A year ago, I resolved to spend 2012 praying more and, in my prayers, asking for patience. I have prayed, I have asked, I have received, but not enough. Ask my family, and they may attest that I must not have prayed enough, as my patience often runs thin.
This year has been more than interesting and full of challenges. My father, Newt Gingrich, ran for the Republican nomination. Just one year ago this week, on Dec. 27, 2011, our family of four (me, my husband, Jimmy and our two children) boarded a plane from our home in Atlanta to Des Moines, Iowa, for the caucuses. We were not the only people on the plane in the political arena. Numerous reporters and photographers were also on our flight. My husband and I instructed our children to watch what they said and did lest they inadvertently become news stories.

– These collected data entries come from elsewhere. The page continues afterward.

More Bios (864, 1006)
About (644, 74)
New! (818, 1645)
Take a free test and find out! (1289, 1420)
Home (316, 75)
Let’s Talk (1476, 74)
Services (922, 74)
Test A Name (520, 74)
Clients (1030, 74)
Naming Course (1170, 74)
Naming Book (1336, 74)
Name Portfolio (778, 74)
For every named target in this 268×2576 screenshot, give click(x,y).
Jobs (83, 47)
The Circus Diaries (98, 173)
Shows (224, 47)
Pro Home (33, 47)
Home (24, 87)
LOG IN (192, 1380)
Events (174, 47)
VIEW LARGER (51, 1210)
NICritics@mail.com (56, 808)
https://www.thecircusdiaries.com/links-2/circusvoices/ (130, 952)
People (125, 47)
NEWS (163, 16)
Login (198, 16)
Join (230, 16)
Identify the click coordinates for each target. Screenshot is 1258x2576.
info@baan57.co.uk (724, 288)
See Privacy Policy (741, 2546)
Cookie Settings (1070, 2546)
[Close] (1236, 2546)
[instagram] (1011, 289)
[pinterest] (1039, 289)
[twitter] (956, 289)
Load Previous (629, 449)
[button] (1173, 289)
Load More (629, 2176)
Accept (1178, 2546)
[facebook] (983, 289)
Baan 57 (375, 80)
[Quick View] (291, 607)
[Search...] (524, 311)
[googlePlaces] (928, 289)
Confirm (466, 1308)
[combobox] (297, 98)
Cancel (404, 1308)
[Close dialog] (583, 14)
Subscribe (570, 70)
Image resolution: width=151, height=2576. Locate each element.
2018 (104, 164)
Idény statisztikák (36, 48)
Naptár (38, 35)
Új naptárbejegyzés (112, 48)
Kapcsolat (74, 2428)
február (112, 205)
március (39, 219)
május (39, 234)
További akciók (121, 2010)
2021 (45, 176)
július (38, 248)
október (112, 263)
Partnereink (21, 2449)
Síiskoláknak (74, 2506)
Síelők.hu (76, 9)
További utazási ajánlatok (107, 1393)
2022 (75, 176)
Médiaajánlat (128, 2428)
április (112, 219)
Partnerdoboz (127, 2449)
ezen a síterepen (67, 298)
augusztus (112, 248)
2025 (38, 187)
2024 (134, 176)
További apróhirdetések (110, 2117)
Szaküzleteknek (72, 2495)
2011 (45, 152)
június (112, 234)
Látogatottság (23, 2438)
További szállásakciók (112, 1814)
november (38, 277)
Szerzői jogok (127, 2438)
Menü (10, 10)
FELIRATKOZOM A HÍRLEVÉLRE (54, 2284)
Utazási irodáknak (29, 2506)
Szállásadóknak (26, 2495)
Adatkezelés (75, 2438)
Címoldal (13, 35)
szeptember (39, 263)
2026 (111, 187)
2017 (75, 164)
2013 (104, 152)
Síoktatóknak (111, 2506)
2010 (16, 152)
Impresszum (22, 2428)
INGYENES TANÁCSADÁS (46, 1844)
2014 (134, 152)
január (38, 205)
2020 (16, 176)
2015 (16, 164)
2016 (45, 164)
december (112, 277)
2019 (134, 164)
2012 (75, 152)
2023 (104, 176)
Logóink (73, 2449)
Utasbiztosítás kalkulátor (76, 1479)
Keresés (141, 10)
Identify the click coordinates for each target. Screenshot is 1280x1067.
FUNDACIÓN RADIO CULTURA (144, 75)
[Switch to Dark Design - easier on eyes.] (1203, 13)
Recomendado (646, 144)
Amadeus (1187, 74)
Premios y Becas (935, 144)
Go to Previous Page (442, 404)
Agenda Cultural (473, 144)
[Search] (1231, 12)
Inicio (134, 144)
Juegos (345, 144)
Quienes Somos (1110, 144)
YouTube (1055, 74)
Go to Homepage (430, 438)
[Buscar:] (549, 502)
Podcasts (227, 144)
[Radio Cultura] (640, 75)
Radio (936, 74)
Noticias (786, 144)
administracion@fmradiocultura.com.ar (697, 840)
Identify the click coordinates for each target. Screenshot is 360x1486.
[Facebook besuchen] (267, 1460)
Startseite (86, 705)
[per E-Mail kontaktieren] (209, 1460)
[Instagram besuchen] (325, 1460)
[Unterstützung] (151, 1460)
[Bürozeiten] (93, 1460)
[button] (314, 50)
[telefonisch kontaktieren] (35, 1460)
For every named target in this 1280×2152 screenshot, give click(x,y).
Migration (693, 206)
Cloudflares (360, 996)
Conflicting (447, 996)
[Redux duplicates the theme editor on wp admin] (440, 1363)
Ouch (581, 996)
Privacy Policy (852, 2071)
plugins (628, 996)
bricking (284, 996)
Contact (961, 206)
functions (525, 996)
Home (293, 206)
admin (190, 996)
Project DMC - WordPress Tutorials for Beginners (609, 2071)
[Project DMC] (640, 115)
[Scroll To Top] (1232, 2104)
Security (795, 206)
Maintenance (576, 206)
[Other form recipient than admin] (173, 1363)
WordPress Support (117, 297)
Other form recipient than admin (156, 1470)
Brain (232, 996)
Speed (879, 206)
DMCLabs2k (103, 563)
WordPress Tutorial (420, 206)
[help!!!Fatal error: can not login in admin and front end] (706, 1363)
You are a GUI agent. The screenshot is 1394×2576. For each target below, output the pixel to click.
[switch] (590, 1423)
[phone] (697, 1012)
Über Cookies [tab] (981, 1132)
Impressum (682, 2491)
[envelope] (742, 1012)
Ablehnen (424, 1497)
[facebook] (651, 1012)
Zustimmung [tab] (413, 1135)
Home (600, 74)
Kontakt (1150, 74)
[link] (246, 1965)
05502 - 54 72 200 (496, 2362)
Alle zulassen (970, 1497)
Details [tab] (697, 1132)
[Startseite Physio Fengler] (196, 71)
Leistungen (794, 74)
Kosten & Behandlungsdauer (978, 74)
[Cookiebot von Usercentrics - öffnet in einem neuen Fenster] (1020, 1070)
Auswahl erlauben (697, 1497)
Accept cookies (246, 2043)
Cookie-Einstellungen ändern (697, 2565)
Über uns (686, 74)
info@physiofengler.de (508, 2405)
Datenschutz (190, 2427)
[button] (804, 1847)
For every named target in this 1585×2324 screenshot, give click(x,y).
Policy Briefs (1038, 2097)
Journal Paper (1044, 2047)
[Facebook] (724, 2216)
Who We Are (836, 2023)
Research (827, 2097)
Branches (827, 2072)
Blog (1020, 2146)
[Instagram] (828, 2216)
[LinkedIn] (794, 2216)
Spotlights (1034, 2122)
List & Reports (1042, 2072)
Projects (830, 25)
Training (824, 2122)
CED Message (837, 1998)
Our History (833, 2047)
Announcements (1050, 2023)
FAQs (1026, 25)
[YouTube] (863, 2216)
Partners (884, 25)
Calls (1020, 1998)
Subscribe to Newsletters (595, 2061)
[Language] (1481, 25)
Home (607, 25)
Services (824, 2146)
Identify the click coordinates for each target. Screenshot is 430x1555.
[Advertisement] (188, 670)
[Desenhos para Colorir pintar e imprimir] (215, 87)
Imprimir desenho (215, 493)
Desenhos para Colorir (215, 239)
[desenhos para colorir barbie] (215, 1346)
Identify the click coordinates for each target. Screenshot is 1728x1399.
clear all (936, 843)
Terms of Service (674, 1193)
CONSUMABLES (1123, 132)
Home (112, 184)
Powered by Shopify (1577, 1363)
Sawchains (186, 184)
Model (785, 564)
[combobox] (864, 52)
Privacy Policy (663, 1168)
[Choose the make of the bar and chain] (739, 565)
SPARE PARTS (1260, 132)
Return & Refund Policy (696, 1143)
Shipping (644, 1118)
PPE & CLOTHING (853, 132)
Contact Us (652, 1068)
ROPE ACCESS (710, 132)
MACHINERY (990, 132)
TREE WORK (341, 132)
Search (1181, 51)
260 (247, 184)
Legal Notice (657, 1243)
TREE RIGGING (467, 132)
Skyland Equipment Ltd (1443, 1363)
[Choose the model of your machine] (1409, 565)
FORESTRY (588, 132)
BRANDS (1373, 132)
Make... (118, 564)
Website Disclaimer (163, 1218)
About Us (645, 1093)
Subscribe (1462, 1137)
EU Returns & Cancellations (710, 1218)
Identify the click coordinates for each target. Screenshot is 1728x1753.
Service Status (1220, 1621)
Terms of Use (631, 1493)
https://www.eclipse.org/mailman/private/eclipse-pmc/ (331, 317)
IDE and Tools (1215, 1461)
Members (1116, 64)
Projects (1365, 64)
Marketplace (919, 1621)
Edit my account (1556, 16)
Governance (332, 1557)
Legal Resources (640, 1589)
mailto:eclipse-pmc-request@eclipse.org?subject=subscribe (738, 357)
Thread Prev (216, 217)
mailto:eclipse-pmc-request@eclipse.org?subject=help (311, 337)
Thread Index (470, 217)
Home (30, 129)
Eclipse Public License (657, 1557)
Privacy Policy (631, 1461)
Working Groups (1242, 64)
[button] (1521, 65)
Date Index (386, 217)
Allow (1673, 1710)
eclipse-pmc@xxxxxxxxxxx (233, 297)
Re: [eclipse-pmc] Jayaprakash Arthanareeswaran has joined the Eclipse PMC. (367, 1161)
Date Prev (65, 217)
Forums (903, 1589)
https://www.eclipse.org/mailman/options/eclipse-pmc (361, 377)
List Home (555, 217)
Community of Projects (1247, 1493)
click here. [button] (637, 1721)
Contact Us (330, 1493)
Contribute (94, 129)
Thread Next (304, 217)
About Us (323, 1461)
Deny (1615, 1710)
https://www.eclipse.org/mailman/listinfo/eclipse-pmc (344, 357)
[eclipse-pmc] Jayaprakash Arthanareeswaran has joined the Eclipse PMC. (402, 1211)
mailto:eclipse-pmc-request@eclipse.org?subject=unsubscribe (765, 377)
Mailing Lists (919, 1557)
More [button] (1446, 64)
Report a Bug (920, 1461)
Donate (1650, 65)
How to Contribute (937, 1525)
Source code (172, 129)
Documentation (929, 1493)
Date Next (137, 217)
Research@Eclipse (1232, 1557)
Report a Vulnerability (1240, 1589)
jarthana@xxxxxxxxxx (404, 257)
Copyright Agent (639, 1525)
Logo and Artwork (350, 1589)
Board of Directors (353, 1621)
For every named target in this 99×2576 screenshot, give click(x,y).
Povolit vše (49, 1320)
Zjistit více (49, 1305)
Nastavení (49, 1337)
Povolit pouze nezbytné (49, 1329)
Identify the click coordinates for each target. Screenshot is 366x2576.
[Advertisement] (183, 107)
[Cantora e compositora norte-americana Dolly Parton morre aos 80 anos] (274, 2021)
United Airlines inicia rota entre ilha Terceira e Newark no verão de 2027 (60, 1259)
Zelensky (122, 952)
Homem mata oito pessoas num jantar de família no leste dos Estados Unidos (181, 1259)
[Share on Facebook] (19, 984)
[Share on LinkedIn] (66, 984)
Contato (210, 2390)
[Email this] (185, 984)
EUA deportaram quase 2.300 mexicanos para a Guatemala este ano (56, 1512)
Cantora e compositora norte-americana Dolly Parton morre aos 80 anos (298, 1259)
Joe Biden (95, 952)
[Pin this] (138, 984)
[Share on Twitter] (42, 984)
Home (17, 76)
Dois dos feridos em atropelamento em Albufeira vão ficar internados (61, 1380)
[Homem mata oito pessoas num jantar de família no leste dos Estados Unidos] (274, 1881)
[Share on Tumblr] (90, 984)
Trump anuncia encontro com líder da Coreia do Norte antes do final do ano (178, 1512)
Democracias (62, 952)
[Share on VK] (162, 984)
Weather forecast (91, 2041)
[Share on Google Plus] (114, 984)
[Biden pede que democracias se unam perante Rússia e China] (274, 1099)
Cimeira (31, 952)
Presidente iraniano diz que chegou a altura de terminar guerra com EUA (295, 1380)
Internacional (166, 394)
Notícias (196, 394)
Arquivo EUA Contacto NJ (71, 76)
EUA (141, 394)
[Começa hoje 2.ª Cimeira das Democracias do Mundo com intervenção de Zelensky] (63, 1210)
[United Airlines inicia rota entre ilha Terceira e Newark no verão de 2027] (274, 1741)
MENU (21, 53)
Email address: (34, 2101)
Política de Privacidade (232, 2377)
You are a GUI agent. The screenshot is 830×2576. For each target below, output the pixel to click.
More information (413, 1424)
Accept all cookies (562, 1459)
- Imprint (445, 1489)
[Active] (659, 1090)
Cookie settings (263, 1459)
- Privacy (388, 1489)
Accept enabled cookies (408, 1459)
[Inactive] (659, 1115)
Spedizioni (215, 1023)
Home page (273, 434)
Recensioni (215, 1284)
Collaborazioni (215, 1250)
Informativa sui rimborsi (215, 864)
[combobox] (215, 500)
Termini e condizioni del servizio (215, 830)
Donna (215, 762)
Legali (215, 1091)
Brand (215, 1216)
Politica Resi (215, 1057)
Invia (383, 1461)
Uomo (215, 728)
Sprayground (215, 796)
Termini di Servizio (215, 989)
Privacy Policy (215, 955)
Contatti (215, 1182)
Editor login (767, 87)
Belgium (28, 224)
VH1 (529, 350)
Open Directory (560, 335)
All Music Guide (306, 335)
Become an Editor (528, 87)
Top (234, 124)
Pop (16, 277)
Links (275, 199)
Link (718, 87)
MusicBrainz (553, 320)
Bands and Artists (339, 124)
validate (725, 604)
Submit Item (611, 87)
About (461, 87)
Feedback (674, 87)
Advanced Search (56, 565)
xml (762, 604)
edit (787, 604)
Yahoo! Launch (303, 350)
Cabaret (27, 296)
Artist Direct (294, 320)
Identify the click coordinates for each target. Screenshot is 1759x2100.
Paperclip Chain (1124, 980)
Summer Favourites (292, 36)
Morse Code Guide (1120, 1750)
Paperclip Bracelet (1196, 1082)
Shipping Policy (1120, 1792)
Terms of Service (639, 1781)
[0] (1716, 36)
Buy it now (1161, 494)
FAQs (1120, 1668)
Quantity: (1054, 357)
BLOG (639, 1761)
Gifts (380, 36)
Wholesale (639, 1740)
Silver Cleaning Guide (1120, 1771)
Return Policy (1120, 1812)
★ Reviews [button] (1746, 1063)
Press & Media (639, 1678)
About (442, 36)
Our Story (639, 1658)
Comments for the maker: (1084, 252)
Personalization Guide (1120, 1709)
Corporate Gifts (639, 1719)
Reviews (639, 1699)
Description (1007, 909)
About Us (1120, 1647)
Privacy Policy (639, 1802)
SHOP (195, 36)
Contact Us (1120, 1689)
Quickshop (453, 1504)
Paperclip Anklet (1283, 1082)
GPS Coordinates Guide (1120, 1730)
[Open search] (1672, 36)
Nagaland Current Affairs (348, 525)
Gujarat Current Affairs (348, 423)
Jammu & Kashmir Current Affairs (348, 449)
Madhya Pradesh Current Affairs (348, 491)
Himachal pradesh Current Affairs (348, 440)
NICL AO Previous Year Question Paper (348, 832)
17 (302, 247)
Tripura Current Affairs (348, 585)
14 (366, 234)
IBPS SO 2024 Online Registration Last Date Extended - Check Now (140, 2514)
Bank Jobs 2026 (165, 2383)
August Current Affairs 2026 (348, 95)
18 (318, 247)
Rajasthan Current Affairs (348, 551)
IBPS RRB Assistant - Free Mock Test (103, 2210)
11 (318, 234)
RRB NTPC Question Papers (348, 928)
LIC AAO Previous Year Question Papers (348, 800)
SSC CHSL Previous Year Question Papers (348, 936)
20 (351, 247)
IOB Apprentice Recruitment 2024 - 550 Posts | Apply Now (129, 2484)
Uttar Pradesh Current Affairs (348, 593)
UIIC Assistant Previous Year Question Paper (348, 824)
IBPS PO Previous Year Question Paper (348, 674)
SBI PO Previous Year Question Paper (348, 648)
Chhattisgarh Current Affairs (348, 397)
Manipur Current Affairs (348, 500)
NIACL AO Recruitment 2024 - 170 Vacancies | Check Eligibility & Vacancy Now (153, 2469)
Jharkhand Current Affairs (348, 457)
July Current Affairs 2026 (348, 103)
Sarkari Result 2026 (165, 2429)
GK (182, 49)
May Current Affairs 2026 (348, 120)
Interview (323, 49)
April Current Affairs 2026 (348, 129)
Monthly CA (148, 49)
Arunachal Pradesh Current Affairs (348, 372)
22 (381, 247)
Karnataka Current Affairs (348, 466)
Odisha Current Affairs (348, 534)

It was an indication that the year to come would not be normal. There were incredible ups and downs: the negative campaign in Iowa, the cold fight in New Hampshire and the exciting win in South Carolina, where the ballroom was so crowded and hot that sweat was literally dripping off our noses. This was quickly followed by a win in Georgia on Super Tuesday, followed soon afterward by the disappointing defeats in Alabama and Mississippi.
Soon after my father's bid for the nomination ended, my mother, Jackie Gingrich, suffered a series of strokes.
My sister Kathy and I, and our families, rallied around our mother. With help of many friends, might I say angels, my mom moved into a rehabilitation center. With her hard work, and the excellent care provided by the center's staff, she has made incredible progress and was able to spend both Christmas morning and Christmas evening with us.
The roller coaster of life has been in high gear, with numerous ups and downs.
It's been hard for me to take in everything that has happened, to process, and to determine what it all means. It's all at once overwhelming and unimaginable. I'm so thankful this year for my husband, Jimmy, who has been my anchor, and for our children, who remind me daily of what is most important in life.
I am going to spend this week, between Christmas and New Year's, not in looking back, or in forcing myself forward, but in the moment. In watching our new puppy bound around, in watching my mother's face light up as the puppy licks her face, in being a bit more gracious, not only with others, but also with myself. Enjoying spending time with family and friends. Trying to remember that not everything can be done in a day, not even if I try with all my might!
If it's been a long year for you, as well, take time to rest, relax and recover from the year at hand, and get ready for the New Year to come.